In terms of reels directed at children, it seems the diorama reels in particular hold a special place in the hearts of collectors. The scenes created by Florence Thomas, Joe Liptak and other sculptors who worked at View-Master has had a lasting impact. I know this because I started an Instagram account in the fall of 2020 to share images from my View-Master collection, and I was happily surprised to find so many people who love View-Master. Many of my followers are themselves artists — cartoonists, illustrators, puppeteers and painters — who have told me that View-Master serves as inspiration in their own work today. It’s not hard to understand why.
The sculptors did incredible work, and the diorama reels are well worth seeking out. And those of you with an interest in stereoscopic photography should definitely check them out. The tabletop 3D photography produced for these reels is unparalleled.
Semiotics — Who’s Here and Who’s Not
Of course, it would be ridiculous to not mention that the past is a decidedly problematic place.
With a degree in film studies, I can’t help but think about the meanings and symbols found in compelling images from the past.
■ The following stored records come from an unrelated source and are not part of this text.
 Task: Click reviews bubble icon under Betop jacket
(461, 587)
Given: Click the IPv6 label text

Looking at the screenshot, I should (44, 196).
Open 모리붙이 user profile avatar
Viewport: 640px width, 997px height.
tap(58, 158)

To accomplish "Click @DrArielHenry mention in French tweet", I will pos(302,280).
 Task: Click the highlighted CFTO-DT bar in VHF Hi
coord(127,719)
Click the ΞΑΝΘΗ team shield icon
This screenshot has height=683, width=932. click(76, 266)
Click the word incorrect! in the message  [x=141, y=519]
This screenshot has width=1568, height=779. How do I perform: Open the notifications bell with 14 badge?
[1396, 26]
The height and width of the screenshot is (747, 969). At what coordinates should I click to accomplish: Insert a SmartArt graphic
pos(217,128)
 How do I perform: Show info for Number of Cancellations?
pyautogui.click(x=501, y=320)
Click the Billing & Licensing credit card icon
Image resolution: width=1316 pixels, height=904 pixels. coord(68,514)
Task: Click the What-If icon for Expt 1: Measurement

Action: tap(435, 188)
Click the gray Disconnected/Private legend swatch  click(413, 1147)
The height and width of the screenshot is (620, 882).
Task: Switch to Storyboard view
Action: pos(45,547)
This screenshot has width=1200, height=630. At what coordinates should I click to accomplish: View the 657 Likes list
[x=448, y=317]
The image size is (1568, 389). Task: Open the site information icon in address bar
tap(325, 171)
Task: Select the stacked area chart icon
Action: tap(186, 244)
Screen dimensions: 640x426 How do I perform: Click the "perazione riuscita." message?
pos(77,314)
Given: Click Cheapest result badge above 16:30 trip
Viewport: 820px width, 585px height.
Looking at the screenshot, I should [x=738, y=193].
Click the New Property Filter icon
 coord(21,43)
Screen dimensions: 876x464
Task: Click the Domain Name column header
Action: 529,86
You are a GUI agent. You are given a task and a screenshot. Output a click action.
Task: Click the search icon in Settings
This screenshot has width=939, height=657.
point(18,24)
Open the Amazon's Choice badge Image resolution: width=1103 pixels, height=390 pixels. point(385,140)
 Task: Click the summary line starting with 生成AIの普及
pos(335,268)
What did the images say to people at the time? Who did they include? And, sometimes, more importantly, who did they leave out?
Erasure is probably the neatest trick VM ever pulled — it’s something that the dominant cultural narrative excels at. Black adult Americans are often absent from reels though smiling children are represented semi-regularly. The state tour packets often include a few surprises and regular people of all races and classes working regular jobs. Many of the reels produced by the View-Master factory in Belgium include incredible glimpses into places it would be difficult to see otherwise, from cheese being made at an abbey in the 1940s in Switzerland to how tea was made in India in the 1950s. The educational components and the desire to share images from every corner of the globe was sincere at Sawyer’s, and I find the farther from home I get in View-Master reels, the more I learn.
And, for me, that’s one of the key elements of collecting: The thrill of discovery. While I love to see places and people I would otherwise never see, there’s a special place in my heart for the weirder stuff.
I enjoy images of tourists traps, of festivals and kitschy events — like drunken revelers at Mardi Gras or Rio’s Carnival in the 1940s.
A few more weird things I’ve found and loved: There are two entire commercial reels dedicated to Hereford Ranch’s Heifer sale of 1953. Each cow looks alike unless you know something about buying livestock.
The Paris packet is fantastic and includes this image with the caption “tramps live under the bridges of Paris.” I just don’t think they ever would have included such an image in a reel about the United States.
A bizarre FBI packet features a made-up kidnapping plot but takes place at the real FBI headquarters and feautres a 3D photo of J. Edgar Hoover.
And even though kids reels are somewhat outside my wheelhouse, there are many fun ones to be found. I just recently discovered these creepy-hilarious Hugga Bunch reels from 1985.
This is just the tip of the iceberg when it comes to View-Master content categories. One of the best things about View-Master is that it covered so many subjects that, as my personal interests have evolved, so, too, has my collection.
Rebecca Kilbreath (Wheaton, Illinois, USA)
I’ve been collecting View-Master reels since the late 1990s but it wasn’t until the dreary pandemic winter of 2020 that I started to share my collection on Instagram. During the day I work as a writer and editor, but in the evenings I travel to the past via tiny 3D photos. Cataloging my collection and thinking about what the images mean as I look at them lets me use my useless degrees in library science and film studies.